DOCUMENT PASSAGE:
Iowa Project - My second project done at General Assembly, focused on feature engineering and understanding Linear Regression as a concept

Overview

Project 2 - Ames Housing Data and Kaggle Challenge

PROBLEM STATEMENT

Inferring or Predicting? What's more valuable for a housing model?

When creating a linear regression model, what's the most important task for that model?

Is it being able to make inferrences on the features and the underlying process? Or is it the actual prediction itself regardless of the assumptions? Is it something in between?

The audience in this case is a group of semi-technical stakeholders at a real-estate company wondering how best to create their linear regression model, and which direction they should lean towards.

Success is determined by the variation in models created and whether the model that I end up creating and presenting manages to be both inferrable and a good determinant for future predictions.

This is important to investigate because ultimately, the balance between predictive value and inferrence based value is one that many new to linear regression to struggle with as they often feel as if it's a choice between one or the other. This is evidenced by the variety (and popularity) of ways to transform your model to better achieve a balance between both.

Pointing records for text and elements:
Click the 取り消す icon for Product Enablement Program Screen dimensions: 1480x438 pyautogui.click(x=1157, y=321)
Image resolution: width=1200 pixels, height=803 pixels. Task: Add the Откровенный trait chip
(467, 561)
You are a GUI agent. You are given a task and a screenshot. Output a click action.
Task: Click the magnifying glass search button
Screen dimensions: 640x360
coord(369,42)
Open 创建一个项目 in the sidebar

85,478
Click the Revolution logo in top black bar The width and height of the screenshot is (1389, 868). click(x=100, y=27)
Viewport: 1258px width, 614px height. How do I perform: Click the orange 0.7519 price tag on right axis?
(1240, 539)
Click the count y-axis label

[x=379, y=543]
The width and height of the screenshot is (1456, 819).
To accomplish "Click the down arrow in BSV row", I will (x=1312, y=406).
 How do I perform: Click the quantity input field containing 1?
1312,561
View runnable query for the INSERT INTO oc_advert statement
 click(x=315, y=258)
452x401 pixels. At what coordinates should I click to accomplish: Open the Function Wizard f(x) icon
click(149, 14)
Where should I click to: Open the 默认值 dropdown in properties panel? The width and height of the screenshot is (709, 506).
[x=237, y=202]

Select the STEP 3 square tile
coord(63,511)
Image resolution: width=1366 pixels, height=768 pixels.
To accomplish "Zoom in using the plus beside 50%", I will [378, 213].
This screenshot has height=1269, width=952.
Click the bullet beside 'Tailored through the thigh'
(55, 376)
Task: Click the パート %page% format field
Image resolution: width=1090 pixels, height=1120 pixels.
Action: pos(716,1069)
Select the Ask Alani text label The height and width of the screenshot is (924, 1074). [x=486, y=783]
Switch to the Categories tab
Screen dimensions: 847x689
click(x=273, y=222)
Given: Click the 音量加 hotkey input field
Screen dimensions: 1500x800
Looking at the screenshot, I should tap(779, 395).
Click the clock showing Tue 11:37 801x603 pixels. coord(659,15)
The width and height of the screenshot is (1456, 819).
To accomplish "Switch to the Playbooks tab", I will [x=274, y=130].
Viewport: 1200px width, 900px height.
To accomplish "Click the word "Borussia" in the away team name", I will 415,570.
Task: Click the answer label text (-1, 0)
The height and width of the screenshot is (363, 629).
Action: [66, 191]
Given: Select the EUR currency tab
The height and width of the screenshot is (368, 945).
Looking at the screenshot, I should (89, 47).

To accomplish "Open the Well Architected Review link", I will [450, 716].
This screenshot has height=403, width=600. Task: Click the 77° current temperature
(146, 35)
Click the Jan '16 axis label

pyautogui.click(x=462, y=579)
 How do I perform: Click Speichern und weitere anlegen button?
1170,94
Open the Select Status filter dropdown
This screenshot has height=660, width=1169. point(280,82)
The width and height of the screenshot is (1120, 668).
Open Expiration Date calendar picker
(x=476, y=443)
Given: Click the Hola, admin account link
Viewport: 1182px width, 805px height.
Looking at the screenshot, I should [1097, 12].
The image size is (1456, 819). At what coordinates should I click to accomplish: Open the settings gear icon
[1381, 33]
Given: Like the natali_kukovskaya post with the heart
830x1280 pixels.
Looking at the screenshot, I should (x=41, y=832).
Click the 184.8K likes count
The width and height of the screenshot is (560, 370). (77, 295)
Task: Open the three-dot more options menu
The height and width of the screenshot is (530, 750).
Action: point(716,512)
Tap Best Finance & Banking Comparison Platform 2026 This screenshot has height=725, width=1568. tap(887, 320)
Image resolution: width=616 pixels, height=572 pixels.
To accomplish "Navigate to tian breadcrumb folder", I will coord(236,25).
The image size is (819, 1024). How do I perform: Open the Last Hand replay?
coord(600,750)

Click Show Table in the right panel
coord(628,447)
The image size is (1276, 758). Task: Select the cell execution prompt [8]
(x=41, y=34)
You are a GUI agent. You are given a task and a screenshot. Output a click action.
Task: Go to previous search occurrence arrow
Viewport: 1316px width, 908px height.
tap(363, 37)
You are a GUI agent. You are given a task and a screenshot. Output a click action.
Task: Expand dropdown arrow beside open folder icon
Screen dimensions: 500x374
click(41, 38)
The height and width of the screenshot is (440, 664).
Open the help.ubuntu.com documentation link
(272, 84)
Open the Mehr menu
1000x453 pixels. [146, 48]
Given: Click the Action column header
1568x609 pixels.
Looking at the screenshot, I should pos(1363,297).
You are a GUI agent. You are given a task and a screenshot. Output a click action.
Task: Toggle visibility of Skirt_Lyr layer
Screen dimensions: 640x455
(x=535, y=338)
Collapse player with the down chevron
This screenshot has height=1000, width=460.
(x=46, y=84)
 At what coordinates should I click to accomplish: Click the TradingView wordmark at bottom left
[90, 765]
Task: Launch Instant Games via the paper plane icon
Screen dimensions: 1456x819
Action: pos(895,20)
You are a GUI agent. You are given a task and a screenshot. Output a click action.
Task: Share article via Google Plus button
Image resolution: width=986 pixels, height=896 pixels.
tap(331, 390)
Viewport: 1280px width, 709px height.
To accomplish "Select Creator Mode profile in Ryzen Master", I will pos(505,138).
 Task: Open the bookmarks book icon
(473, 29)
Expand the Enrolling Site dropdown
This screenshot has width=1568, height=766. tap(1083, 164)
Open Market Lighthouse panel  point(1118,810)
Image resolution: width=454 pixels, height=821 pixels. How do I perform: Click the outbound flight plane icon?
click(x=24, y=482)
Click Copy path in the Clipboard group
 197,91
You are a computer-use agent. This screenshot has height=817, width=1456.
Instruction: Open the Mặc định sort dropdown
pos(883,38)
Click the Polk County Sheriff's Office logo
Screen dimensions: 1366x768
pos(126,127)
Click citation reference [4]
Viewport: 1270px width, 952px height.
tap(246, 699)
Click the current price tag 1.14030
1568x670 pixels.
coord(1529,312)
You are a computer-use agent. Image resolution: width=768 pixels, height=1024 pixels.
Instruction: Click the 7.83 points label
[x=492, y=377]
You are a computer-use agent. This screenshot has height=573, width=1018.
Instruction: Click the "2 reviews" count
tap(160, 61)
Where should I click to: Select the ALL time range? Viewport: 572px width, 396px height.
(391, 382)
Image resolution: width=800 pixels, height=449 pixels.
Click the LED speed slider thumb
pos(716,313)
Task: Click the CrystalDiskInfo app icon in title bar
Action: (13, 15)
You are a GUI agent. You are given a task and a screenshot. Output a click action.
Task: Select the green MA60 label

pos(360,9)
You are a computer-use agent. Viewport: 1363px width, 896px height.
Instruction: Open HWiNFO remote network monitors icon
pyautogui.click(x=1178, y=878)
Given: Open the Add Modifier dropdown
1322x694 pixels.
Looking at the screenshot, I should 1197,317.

PROBLEMS TO SOLVE:
(a) From the Ames housing project overview, pull out the stretch from "This is important" through "balance between both.", copied word for word.
(b) Extend the Ames housing project overview with new writing that picks up right after its last sentence.

ANSWERS FOR THE TASKS:
(a)
This is important to investigate because ultimately, the balance between predictive value and inferrence based value is one that many new to linear regression to struggle with as they often feel as if it's a choice between one or the other. This is evidenced by the variety (and popularity) of ways to transform your model to better achieve a balance between both.

(b)
I realize that the audience will be semi-technical but in this context where I'm presenting the best model to those high up in the company not just those in the data science team that I am on, I must present my findings and model in layman's terms while explaining what the linear regression assumptions are.

"All models are wrong, but some are useful" - George EP Box

DATA CLEANING AND EDA

Integer Columns

When first looking at the data provided to me, I had to look at the correlation coefficients of the initial integer columns to get a good sense of what exactly would I be initially working with and subsequently cleaning the columns by placing them in different sub dataframes depending on their correlation coefficients

This cleaning phase was included in following cleaned datasets but after this stage, I created a CSV with this stage by itself for both test and train. Labelled test_integer_cols_clean.csv and train_integer_cols_clean.csv

Converting Objects into Indices

I then proceeded to focus my efforts on converting object columns that could otherwise be integers into integers. So the primary criteria for this would be columns that fell under the quality, condition, or exposure name. The reason being that these columns while on the surface being objects, could easily be converted to integers considering they are a measurement of some kind.

The way I converted these columns was primarily with this function but I also had different variations depending on how the column measured quality.

def gar_convert(x):
    if x == 'Ex':
        return 5
    elif x == 'Gd':
        return 4
    elif x == 'TA':
        return 3
    elif x == 'Fa':
        return 2
    elif x == 'Po':
        return 1
    elif x not in vcgarage:
        return 0

This function (and it's variations) allowed me to easily get rid of nulls while also turning the columns into indices.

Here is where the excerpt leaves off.